─── Exercise materials ───
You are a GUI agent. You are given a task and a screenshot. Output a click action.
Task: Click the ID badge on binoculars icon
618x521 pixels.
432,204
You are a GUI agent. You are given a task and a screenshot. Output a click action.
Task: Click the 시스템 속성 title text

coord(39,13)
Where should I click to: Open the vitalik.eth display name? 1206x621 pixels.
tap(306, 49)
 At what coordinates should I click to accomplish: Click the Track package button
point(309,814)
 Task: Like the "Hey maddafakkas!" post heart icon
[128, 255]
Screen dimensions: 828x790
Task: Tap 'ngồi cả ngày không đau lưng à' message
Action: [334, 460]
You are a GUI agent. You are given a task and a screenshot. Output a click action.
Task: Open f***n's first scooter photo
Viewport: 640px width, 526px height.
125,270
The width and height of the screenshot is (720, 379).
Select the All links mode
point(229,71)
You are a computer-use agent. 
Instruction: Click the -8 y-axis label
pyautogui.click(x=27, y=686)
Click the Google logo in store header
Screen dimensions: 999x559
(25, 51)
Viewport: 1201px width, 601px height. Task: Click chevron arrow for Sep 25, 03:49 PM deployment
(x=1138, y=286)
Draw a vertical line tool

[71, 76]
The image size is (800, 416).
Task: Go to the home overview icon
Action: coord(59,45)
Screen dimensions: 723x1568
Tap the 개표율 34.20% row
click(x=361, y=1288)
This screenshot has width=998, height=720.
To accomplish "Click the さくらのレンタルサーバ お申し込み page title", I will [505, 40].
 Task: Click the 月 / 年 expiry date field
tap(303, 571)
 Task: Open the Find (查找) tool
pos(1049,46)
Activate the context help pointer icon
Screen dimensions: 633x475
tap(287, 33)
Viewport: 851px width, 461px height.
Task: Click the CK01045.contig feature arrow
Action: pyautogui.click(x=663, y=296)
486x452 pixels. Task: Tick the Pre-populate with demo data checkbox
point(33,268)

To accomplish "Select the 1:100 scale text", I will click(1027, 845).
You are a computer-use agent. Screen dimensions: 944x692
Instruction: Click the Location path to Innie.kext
───
# Exercise:
In the listing above, find the line that contains "Task: Click the 月 / 年 expiry date field". Write it out exactly, along with each line after it up to and including the last.

# Task result:
 Task: Click the 月 / 年 expiry date field
tap(303, 571)
 Task: Open the Find (查找) tool
pos(1049,46)
Activate the context help pointer icon
Screen dimensions: 633x475
tap(287, 33)
Viewport: 851px width, 461px height.
Task: Click the CK01045.contig feature arrow
Action: pyautogui.click(x=663, y=296)
486x452 pixels. Task: Tick the Pre-populate with demo data checkbox
point(33,268)

To accomplish "Select the 1:100 scale text", I will click(1027, 845).
You are a computer-use agent. Screen dimensions: 944x692
Instruction: Click the Location path to Innie.kext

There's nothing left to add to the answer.